At a minimum, a Pharm.D. degree requires two years of specific undergraduate study plus four academic years of pharmacy curriculum. A few schools offer accelerated Pharm. D. programs completed in three calendar years. AACP indicates that the majority of students begin their degrees after at least three years of college. While some institutions show a preference to those with four-year degrees, students who want to become pharmacists can apply after two years of college.
Certain pharmacy schools accept students immediately after high school graduation. These colleges and universities offer options known as 0-6 programs. Students admitted can finish all educational requirements within six years high school. After successfully completing their first two years of pre-professional curriculum, they are guaranteed admission into the associated four-year pharmacy program.
Some schools offer early assurance programs. These are similar to but not referred to as 0-6 programs since the majority of students gain admission as transfer students after at least two years of college.
Prospective pharmacy students can check out the requirements for pharmacy school admission here. The standard admission exam is the Pharmacy College Admission Test (PCAT), which gauges general academic ability and scientific knowledge. More than three quarters of pharmacy programs require applicant scores from the PCAT, though prospective students under 0-6 and early assurance programs don’t have to take this test.

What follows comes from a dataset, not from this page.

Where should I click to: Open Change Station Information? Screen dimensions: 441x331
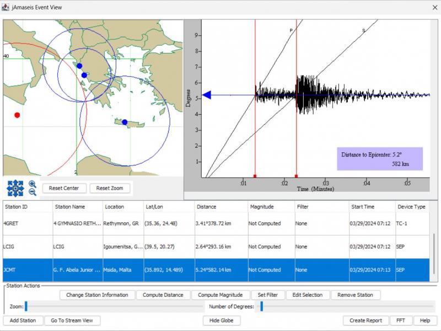pos(97,295)
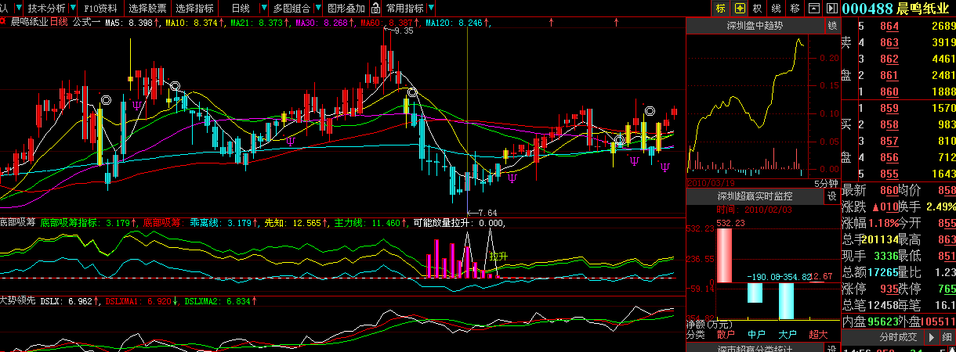956x352 pixels.
Task: Click the 选择指标 button
Action: click(194, 9)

The BLS indicates that all states plus the District of Columbia require a license to practice as a pharmacist. In most cases, the first step is completing a Pharm.D. accredited by the Accreditation Council for Pharmacy Education.
The candidate must then pass a series of exams. All 50 states plus the District of Columbia require passing the North American Pharmacist Licensure Exam (NAPLEX). In addition, 44 states plus the District require passing the Multistate Pharmacy Jurisprudence Exam. The remaining states have their own respective pharmacy law exams. Some states require additional local exams.
Before an individual receives a license, he or she must complete a specified number of clinical hours. Students often satisfy this requirement while earning their Pharm.D. degrees. Additional requirements of some states include being a certain minimum age and passing a criminal background check.
All states have provisions to license graduates of foreign pharmacy schools. These graduates must first be certified from the Foreign Pharmacy Graduate Examination Committee. Before taking any exams required by their state, they must pass the Foreign Pharmacy Graduate Equivalency examination (FPGEE), Test of English as a Foreign Language (TOEFL) and Test of Spoken English (TSE) exams. Certain programs with Canadian accreditation are exempt. However, all foreign graduates must meet practical experience requirements to work as pharmacists in the U.S.